Saved entries
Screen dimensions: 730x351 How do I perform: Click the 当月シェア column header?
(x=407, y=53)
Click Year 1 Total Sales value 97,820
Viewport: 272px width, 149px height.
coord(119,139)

INSTRUCTIONS TO FOLLOW: Exactly reproduce every line of the data above.

TASK ANSWER:
Screen dimensions: 730x351 How do I perform: Click the 当月シェア column header?
(x=407, y=53)
Click Year 1 Total Sales value 97,820
Viewport: 272px width, 149px height.
coord(119,139)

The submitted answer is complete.